Häuser, Straßen, Autos, die im Stau standen, Motorräder, die die Autos überholten. Fußgänger, die die Bürgersteige entlanghasteten, Katzen die durch die Gassen streunerten und jede Menge Abgase, Lärm und Müll. Das war mein erster Eindruck von Paris. Es war trotzdem einfach nur toll. So viele neue Eindrücke. Das genaue Gegenteil von dem, was ich kannte.

Als wir auf den Schienen dahinratterten, war ich froh, nicht in einem der Busse oder Autos sitzen zu müssen, die an den ganzen roten Ampeln und Zebrastreifen anhalten und warten mussten. Bei dem schönen Wetter sah man allerdings auch viele mit Fahrrädern oder zu Fuß. Die Häuser wurden immer bunter, je näher wir der Stadtmitte kamen, da immer mehr Werbung laut nach Aufmerksamkeit schrie. Ich konnte leider kein Französisch, aber durch die Bilder auf den Webeplakaten ließ sich darauf schließen, dass es hier um Schinkensandwiches und dort um Parfum ging, hier um Kaffee und dort um ein neues Handy. Es war überwältigend. Wir fuhren noch eine Viertelstunde, bis wir am Hauptbahnhof ankamen, doch diesmal verging die Zeit wie im Flug.

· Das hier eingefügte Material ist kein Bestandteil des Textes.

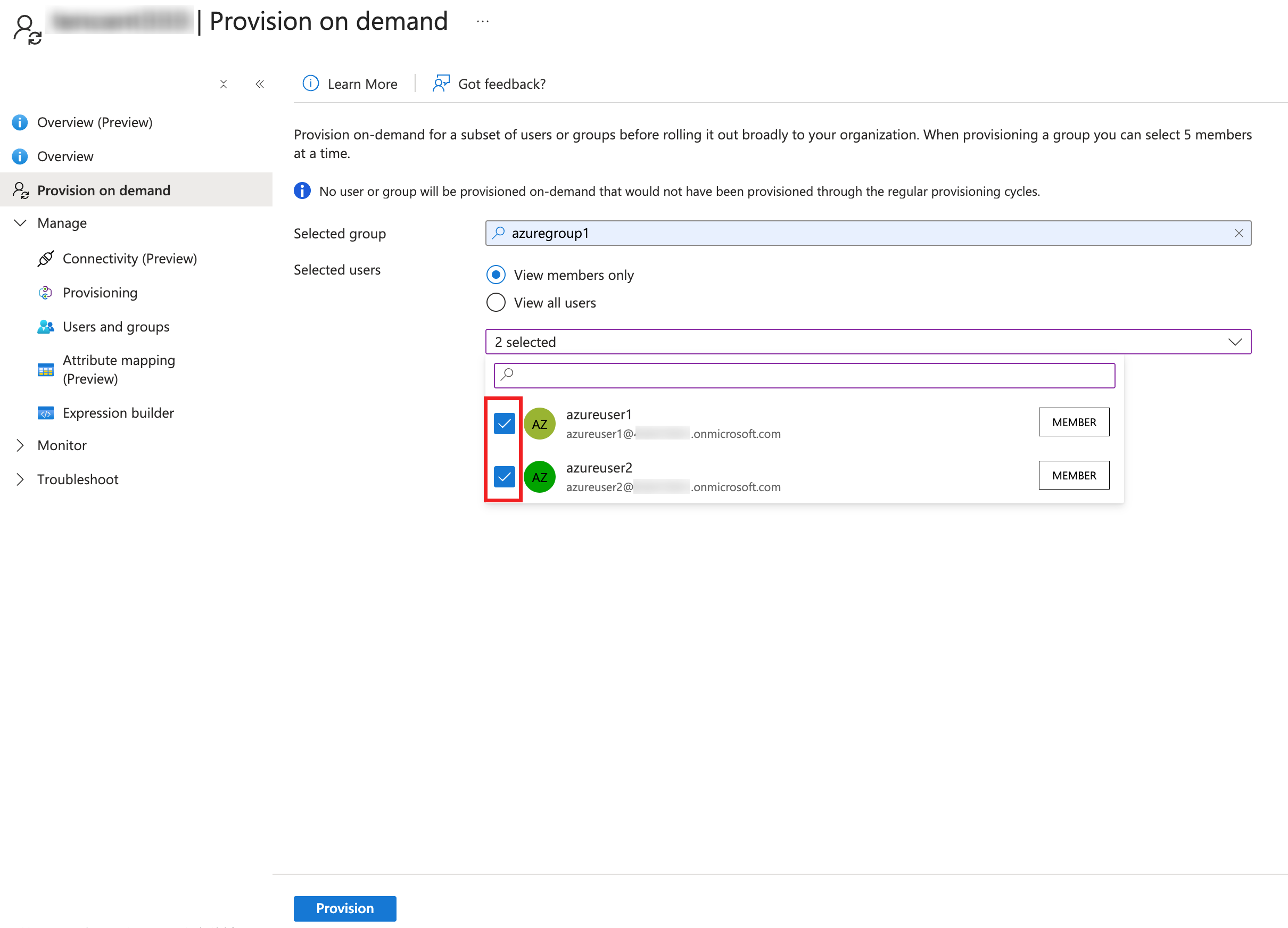Click the Users and groups icon
Viewport: 1288px width, 928px height.
point(45,327)
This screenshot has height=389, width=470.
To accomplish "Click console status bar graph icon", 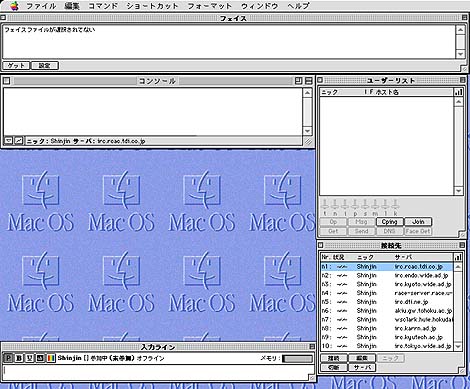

Immer wieder sah ich zu Jace, der meine euphorischen Begeisterungsrufe mit einem Lächeln auf den Lippen verfolgte. Schließlich waren wir da. Jace stand schon fünf Minuten früher auf und holte die Koffer von der Ablage, was ich erst verstand, als ich die Menschenmassen in den Zug strömen sah. Wir huschten so schnell wie möglich aus der Tür und verflüchtigen uns schon mal in die Mitte des Steiges. Die Menschen warteten zwar, bis die Insassen draußen waren, aber man sollte die Geduld dieser Pariser nicht unnötig auf die Probe stellen. Der Bahnsteig war mindestens dreimal so lang wie bei uns zu Hause, wo wir losgefahren waren. Außerdem war er von allen Seiten von Schienen umgeben und ich fragte mich, wie wir von dieser Insel wieder runterkommen sollten. Doch Jace kannte sich aus. Er führte mich zu einer Treppe, die nach unten ging. Wir trugen unsere Taschen hinunter und als ich nach rechts und links sah, konnte ich die Enden des Ganges nicht erkennen, weil er so lang war. In regelmäßigen Abständen führten Treppen wieder nach oben und da verstand ich: Das war ein riesiges Netz, das alle Steige unterirdisch miteinander verband.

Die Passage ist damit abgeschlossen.